TERESA MARGHERITA REDI DEL SACRO CUORE DI GESU' MONACA CARMELITANA SCALZA ( TERESIANA ) SANTA * 1747 + 1770 - PARTE OTTAVA .




Teresa Margherita Redi 
del Sacro Cuore di Gesù 
 Monaca Carmelitana Scalza 
 (Teresiana) 
 Santa 
*1747 +1770 

Una mattina dopo la metà di Agosto del 1764, una carrozza tutta bianca di polvere proveniente da Bibbiena, dopo alquanti chilometri di viaggio fra alternative di salita ripidissime e precipitose scese, giungeva ad un piccolo borgo di povere case detto la Beccia, dove allora si fermavano tutti i veicoli, tutti i mezzi di trasporto, che conducevano i visitatori alla Verna. 
Due persone di nostra conoscenza, il Cav. Ignazio Redi e sua figlia Anna Maria, scesi dalla carrozza e scambiate alcune parole col vetturino, intraprendevano la salita che conduce alla sommità di quel sacro monte, dove Francesco - come canta l’Alighieri - 
nel crudo sasso… 
da Cristo prese l’ultimo sigillo 
che le sua membra due anni portano. 
( Paradiso , Canto IX ). 
Quelle rupi inaccessibili, quei grandi macigni tutti d’un pezzo quelle folte selve di faggi e di abeti, e più quel silenzio non interrotto se non da lieve stormir delle foglie e dal canto degli augelli, fa gustare al visitatore un saggio di quella divina poesia, onde la vergine natura parlò sempre agli uomini parole soavi e rivelatrici. 
Anna Maria fissava quei massi, quelle incavature profonde, quegli annosi abeti, e ne provava un sentimento nuovo di gioia, perché tutto quivi portava scolpita l’orma di Dio; e quel silenzio e quella bellezza della solitaria natura le ricordava le ascose dolcezze del Carmelo. 
Salivano i due pellegrini per quella strada che si fa sempre più rapida di mano in mano che si avvicina al termine, ed il Cav. Ignazio da sì bello spettacolo non era meno rapito della figlia. Quand’ecco a destra una cappellina, che ricorda il luogo dove San Francesco, prima di salire il sacro monte, si fermò per riposarsi alquanto del lungo viaggio. Anna Maria ricordava con piacere al padre il fatto, quivi avvenuto, degli augelletti i quali, cantando e svolazzando, si posavano sul capo, sulle spalle e sulle braccia del Santo, e lo salutavano e festeggiavano ripetendo. << Ave, ave, ave! >>. Anche per lei quei trilli e quei gorgheggi di cui risuonava la folta selva, avevano voci vere e proprie, onde la sua anima rispondeva a quei cantici sì melodiosi; e dalla contemplazione delle vereconde bellezze della natura si levava su fino al Sole d’ogni bellezza e bontà. Per lei quel sacro monte era tutto una poesia che imbalsamava l’anima d’una spirituale fragranza e dolcezza. 
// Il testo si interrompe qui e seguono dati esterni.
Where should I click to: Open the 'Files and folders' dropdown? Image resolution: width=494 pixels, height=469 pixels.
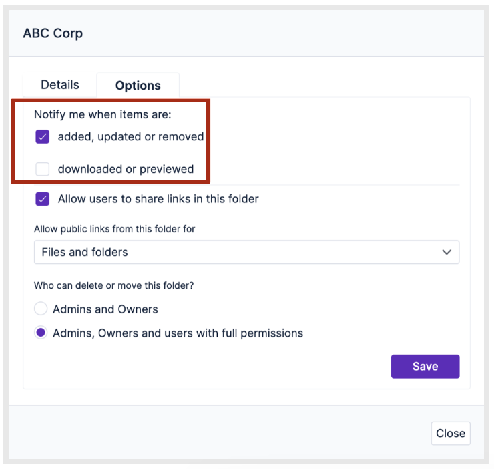coord(247,252)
Eccoli alla porta del Santuario, sulla quale, scolpite in pietra, si leggono queste parole: 
<< Non est in toto sanctior orbe mons >> 
( Non v’è al mondo monte più santo di questo ). 
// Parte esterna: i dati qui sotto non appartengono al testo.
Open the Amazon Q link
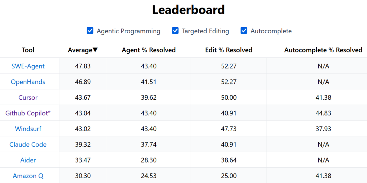367x183 pixels. [28, 176]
Infatti chi non ricorda il miracolo di carità che quivi trasformò il Serafino d’Assisi nella somiglianza del Crocifisso? E impossibile salire su quei macigni, su quelle rupi altissime, e non richiamare alla memoria quel giorno, quando 
Sul monte, con gli albori matutini 
D’Assisi orava il glorioso Santo; 
E acceso dell’ardor de’ Serafini, 
Eran sola preghiera estasi e pianto. 
Ed ecco a lui, pe’ cieli adamantini 
Segando lunga lista d’amaranto, 
Un Crocifisso scende e i suoi divini 
Segni gl’imprime lacrimati tanto. 
D’amor Francesco e di dolor languia 
Sotto il mistero, e da’ pie’ , da le mani 
E dal costato amore e sangue uscia. 
Il duro sasso in letto di viole 
Parea converso, mentre degli arcani 
Sacri nasceva testimonio il sole. 
( P. Manni. Le Stimate ). 
E tale certamente dovette essere il ricordo che allora s’affacciò alla mente della nostra fanciulla. Col cuore pieno di santo entusiasmo, entrò col padre in quel sacro recinto dove tutta parla di Dio e del Poverello d’Assisi. 
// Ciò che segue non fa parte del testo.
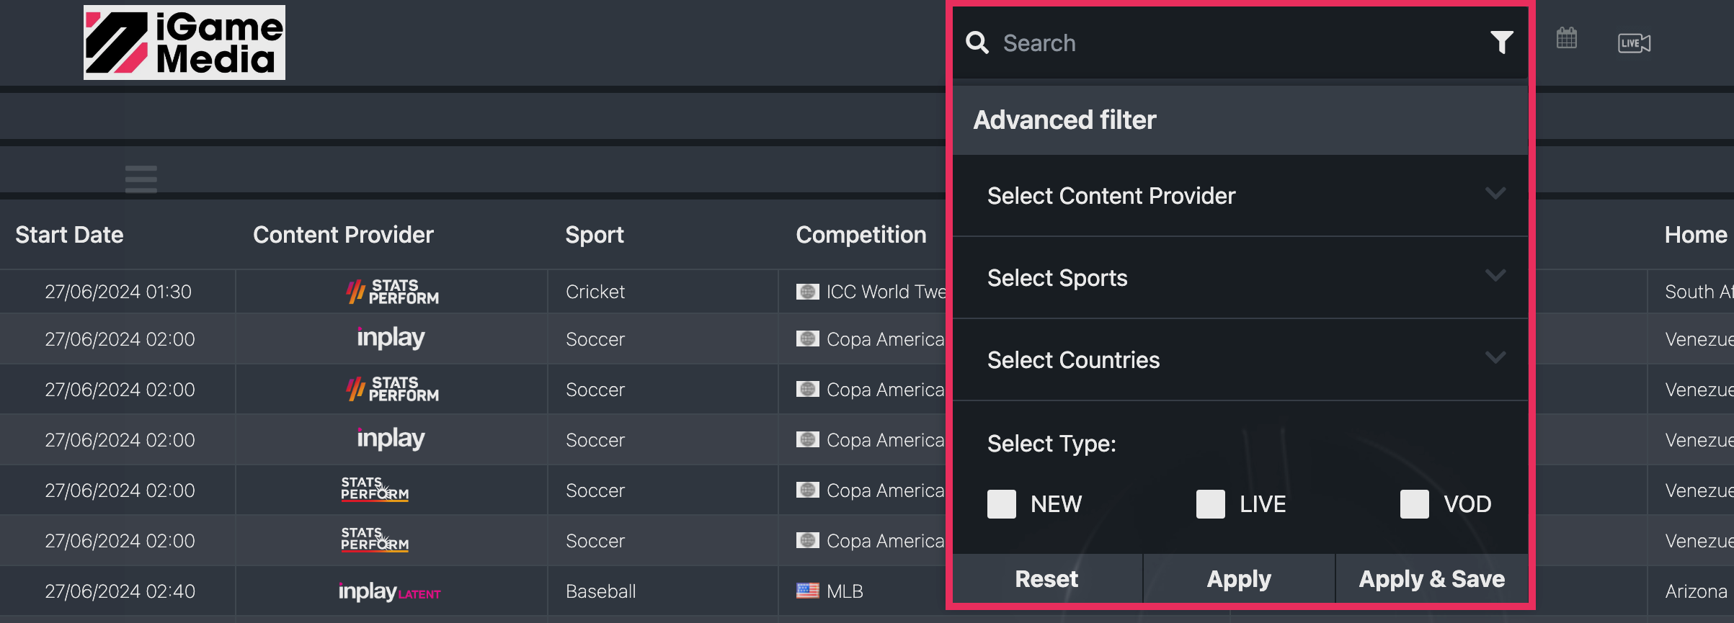Click the filter funnel icon
The height and width of the screenshot is (623, 1734).
click(1501, 42)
Davanti a loro era la Chiesina di Santa Maria degli Angeli; a sinistra il gran piazzale con la croce piantata nel mezzo; il pozzo dove i pellegrini attingono l’acqua; il sacro portico del tempio. L’anima di Anna Maria nuotava nell’estasi. Quanti ricordi, quali sentimenti per quel cuore così pieno di tenerezza! Entrati nel tempio, s’avvicinarono presso l’Altare Maggiore, e li stettero lungo tempo in fervorosa preghiera. Ascoltarono la Santa Messa e Anna Maria - così il Cavaliere suo padre - << si confessò e comunicò devotamente >>. 
Ciò che passasse in quel momento nell’anima della giovinetta, Dio solo lo sa. Quando sarà in Monastero, le religiose potranno rilevare dai suoi discorsi che in quel Santuario le era accaduto qualche cosa di particolare per ciò che riguarda lo spirito; << Cosa che da essa non poterono mai sapere - dicono le memorie del Monastero -, ma che forse era ben nota al Cavaliere suo padre, a cui si dimostrava sempre grata per averla condotta in quel Santuario >>. 
Le celestiali delizie di cui era inondata allora la sua anima, si dipinsero, per così dire, sul suo volto, sì da farlo assomigliare a quello di un Serafino. Genuflessa sulla nuda terra, si abbandonò nel Divin Cuore di Gesù, e durò immobile in quella posizione circa un’ora; ne si sarebbe levata da quei rapimenti, se il padre non l’avesse chiamata. 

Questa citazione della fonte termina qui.